[Extracted entries — start]

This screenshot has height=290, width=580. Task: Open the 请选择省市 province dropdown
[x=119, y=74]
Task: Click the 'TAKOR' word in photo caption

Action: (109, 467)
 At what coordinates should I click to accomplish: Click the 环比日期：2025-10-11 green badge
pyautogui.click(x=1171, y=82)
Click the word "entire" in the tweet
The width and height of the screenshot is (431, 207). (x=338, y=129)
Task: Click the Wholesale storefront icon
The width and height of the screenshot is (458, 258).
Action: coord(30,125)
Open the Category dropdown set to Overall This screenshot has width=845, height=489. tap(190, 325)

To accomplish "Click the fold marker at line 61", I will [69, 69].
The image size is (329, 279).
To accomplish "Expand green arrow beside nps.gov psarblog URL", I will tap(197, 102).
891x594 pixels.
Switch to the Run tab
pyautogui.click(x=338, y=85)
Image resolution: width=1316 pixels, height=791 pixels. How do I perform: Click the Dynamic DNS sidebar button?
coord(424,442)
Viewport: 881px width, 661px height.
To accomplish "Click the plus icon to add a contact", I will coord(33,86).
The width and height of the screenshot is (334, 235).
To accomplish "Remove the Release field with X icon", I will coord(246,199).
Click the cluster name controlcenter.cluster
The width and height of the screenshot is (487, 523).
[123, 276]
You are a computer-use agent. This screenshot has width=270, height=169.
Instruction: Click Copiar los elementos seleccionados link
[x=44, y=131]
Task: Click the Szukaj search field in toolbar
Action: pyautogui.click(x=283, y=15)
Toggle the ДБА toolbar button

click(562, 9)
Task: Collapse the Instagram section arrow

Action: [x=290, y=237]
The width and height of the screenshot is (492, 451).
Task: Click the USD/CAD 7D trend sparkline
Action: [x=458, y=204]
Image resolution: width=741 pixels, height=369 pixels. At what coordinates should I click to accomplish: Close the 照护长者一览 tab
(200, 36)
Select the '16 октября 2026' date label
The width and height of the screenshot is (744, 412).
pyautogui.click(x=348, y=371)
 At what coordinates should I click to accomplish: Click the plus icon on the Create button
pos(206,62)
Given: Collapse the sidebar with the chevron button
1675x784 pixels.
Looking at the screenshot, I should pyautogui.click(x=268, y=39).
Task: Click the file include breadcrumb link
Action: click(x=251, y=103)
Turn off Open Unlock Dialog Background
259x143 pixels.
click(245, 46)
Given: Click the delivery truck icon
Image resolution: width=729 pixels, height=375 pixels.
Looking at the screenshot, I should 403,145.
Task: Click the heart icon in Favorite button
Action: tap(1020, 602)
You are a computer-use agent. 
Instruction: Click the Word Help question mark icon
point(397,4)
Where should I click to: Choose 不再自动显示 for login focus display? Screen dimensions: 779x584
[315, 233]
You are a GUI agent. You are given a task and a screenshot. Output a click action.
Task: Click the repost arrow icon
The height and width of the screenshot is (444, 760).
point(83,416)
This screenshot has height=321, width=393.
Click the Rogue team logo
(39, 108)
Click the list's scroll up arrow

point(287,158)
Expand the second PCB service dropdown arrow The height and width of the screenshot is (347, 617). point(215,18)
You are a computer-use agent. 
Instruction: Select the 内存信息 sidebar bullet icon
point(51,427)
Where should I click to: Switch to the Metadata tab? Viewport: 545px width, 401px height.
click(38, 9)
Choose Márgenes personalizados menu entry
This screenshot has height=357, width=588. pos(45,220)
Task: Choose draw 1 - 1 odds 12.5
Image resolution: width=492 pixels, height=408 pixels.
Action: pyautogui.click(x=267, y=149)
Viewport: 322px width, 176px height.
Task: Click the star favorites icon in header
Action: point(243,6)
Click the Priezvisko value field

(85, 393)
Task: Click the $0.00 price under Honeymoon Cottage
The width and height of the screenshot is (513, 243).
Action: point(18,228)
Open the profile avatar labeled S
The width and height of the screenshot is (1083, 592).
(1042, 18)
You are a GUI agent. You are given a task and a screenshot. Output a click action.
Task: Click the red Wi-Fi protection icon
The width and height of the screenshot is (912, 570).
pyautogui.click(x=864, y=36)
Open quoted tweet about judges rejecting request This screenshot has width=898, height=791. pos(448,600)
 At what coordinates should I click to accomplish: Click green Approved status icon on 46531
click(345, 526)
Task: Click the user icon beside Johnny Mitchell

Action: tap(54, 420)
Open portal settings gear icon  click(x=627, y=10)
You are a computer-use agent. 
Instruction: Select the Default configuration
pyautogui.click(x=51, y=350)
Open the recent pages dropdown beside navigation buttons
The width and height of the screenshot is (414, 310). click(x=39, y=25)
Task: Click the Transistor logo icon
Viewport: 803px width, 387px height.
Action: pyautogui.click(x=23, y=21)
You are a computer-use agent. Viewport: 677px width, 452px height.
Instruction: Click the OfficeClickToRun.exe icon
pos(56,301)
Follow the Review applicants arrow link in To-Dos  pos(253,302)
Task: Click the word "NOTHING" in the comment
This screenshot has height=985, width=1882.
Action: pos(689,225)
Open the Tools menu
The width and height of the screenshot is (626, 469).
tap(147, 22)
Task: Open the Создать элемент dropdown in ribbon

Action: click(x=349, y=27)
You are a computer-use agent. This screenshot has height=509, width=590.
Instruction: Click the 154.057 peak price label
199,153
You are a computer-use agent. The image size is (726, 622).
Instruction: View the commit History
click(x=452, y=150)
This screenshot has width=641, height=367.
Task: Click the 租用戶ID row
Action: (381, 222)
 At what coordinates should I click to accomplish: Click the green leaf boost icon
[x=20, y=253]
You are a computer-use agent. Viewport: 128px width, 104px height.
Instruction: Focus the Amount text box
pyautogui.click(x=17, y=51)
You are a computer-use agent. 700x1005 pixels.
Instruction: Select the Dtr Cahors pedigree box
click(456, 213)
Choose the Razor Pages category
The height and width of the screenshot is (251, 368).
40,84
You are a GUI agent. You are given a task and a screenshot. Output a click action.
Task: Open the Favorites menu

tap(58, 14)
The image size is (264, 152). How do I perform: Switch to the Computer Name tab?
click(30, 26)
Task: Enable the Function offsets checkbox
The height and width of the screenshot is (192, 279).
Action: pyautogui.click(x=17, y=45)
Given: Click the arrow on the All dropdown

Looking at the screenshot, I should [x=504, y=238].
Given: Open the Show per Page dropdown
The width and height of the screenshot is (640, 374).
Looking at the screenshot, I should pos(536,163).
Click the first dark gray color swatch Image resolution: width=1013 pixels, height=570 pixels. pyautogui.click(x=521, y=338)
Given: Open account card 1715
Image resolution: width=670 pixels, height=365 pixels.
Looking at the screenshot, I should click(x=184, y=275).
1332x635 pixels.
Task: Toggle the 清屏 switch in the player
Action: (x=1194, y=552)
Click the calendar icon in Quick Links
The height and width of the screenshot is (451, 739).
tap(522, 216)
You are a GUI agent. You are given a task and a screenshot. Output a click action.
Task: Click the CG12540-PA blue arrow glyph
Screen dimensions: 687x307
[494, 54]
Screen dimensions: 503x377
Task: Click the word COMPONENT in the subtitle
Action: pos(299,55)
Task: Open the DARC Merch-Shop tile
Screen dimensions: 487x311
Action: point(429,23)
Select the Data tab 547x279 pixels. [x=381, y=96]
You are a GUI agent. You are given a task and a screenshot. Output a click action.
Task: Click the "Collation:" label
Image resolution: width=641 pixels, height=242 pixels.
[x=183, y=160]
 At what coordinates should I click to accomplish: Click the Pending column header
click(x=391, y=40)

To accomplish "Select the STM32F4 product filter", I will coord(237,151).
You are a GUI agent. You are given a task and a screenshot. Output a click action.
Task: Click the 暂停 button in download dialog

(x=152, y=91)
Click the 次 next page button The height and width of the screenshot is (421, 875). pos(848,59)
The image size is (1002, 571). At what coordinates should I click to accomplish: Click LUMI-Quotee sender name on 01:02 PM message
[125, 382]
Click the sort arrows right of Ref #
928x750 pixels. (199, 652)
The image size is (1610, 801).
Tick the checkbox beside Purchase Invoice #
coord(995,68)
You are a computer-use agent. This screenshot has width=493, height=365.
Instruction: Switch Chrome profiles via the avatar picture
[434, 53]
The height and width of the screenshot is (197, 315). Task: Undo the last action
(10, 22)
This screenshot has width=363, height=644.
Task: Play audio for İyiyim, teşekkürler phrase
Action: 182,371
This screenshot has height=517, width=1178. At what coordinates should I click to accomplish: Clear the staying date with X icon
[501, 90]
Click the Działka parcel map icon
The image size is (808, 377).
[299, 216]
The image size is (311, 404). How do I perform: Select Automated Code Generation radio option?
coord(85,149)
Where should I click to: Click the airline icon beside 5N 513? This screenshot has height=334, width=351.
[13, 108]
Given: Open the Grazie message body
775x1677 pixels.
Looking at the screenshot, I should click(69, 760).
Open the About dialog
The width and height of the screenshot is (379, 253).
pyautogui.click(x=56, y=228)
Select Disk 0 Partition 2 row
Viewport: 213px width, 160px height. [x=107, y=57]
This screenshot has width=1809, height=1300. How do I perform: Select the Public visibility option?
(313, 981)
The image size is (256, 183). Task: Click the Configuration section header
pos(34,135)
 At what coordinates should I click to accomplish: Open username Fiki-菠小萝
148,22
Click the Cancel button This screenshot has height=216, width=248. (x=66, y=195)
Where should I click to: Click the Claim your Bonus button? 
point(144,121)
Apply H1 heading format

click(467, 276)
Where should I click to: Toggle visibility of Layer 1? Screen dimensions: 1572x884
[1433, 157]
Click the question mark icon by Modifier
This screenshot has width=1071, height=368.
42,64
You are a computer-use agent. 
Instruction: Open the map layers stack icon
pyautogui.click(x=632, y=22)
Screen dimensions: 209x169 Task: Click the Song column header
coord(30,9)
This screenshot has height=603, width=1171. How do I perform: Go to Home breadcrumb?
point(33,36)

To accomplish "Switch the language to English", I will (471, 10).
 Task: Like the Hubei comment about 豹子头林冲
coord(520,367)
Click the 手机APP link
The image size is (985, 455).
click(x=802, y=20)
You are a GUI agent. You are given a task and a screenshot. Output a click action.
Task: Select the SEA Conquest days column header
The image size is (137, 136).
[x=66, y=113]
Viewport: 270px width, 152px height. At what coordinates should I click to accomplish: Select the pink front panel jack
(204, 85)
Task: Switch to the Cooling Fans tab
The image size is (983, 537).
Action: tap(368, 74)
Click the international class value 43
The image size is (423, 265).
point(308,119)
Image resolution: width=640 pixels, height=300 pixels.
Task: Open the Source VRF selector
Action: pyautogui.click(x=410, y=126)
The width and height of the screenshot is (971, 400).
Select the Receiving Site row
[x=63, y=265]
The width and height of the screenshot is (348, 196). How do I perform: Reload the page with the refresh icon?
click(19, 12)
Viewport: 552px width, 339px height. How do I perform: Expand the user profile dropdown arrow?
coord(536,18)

[Extracted entries — finish]

The problem ->
Retype only the stretch of lines above starting at the one with "Click the question mark icon by Modifier" and stopping at the one with "Click the international class value 43", exactly as written, with both kept.

Answer to the problem ->
Click the question mark icon by Modifier
This screenshot has width=1071, height=368.
42,64
You are a computer-use agent. 
Instruction: Open the map layers stack icon
pyautogui.click(x=632, y=22)
Screen dimensions: 209x169 Task: Click the Song column header
coord(30,9)
This screenshot has height=603, width=1171. How do I perform: Go to Home breadcrumb?
point(33,36)

To accomplish "Switch the language to English", I will (471, 10).
 Task: Like the Hubei comment about 豹子头林冲
coord(520,367)
Click the 手机APP link
The image size is (985, 455).
click(x=802, y=20)
You are a GUI agent. You are given a task and a screenshot. Output a click action.
Task: Select the SEA Conquest days column header
The image size is (137, 136).
[x=66, y=113]
Viewport: 270px width, 152px height. At what coordinates should I click to accomplish: Select the pink front panel jack
(204, 85)
Task: Switch to the Cooling Fans tab
The image size is (983, 537).
Action: tap(368, 74)
Click the international class value 43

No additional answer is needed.